Mentira guerrilheira. O objetivo não era matar o Flash. Era agregar tecnologias que o Flash, por muito tempo, trouxe na frente. Se o Flash se tornar obsoleto, a Adobe está preparada pra isto, pois é muito mais barato fazer softwares de edição para HTML5 do que manter uma equipe pra produzir um player próprio. Não seja bobinho. Tecnologias abertas dão muito mais lucro hoje em dia. Milhares de geeks mundo afora debugam de graça.
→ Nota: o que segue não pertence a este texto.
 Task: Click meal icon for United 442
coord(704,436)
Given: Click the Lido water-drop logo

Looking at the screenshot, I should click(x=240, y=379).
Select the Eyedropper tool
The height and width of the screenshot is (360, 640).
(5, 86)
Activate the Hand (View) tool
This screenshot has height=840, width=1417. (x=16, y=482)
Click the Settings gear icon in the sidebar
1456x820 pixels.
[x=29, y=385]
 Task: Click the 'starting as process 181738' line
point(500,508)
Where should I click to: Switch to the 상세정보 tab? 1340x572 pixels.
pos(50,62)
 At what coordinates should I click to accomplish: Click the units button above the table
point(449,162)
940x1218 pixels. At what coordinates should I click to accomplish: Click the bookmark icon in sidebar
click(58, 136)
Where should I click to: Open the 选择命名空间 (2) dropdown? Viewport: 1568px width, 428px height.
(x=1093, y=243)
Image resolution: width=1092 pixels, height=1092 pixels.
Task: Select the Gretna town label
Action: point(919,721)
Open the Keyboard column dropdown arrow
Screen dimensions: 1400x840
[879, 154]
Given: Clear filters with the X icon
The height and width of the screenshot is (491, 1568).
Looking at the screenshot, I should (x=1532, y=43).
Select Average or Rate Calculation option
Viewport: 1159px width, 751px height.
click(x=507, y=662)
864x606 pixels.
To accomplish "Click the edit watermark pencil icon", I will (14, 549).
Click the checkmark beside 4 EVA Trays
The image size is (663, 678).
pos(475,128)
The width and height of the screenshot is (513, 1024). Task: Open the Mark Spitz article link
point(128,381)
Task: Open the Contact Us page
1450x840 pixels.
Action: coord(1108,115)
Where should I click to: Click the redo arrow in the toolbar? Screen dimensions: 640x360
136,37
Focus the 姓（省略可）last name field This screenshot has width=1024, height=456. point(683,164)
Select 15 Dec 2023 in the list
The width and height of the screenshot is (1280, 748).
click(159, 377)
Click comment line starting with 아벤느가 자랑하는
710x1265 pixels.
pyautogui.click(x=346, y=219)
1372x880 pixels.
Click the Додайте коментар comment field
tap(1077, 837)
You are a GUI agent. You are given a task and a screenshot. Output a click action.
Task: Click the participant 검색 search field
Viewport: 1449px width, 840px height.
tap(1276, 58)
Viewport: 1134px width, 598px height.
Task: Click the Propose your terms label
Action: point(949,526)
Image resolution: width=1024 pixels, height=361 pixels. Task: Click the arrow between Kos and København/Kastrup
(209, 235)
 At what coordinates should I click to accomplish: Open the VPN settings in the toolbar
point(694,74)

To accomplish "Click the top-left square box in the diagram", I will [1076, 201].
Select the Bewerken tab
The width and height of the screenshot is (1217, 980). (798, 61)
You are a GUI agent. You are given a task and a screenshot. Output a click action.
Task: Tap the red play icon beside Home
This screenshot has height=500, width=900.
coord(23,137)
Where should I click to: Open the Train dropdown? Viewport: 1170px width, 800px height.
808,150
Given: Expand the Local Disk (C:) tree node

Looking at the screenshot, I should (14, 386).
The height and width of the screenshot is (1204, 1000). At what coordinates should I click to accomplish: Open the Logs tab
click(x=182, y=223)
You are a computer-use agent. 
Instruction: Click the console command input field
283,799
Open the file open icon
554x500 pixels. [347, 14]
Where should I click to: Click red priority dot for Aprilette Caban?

HTML5 não faz diferença pra SEO/SEM

Em 2008 o Google já estava desesperado por uma nova semântica que indicasse para robô o que os conteúdos queriam dizer. Ele queria ter acesso a mídia. Ele queria semântica. Muita semântica. E você, meu bom amigo, acha mesmo que ele está ignorando todo a nova semântica? Acha que tem um cara falando: "ah, não faz diferença pra mim saber que isto é um artigo ou menu ao invés de um DIV genérico". Você está em negação. E vai ser atropelado. Sua sorte é que tem muita gente no mercado que acredita em Saci Pererê. Mas eu não.

HTML5 tem falhas graves de segurança

Não use! Não use... tecnologia! Toda tecnologia tem furos, não se engane (nem você, usuário de Mac): tudo em TI tem furos. E HTML5 deve ter seus furos, sim! Mas nada é mais grave do que o que sempre existiu! É uma tecnologia em formação, e é lógico que tem muitos gurus do caos querendo apregoar o apocalipse. Novas tecnologias, mas mesmas e velhas boas abordagens de segurança. A vantagem é que estamos desenvolvendo uma plataforma aberta, o que possibilita que a falhas sejam descobertas e tratadas de maneira muito mais rápida e honesta.

Concluindo

Há mais, e eu vou me lembrar pra acrescentar. Por enquanto, essas são as mais chocantes. Espero que vocês não sejam medrosos e abusem da Plataforma Aberta da Web. Só assim a tecnologia vai avançar e atingir a todos igualmente e democraticamente. Plante a coragem de ter coragem e não o medo que torna as pessoas reféns.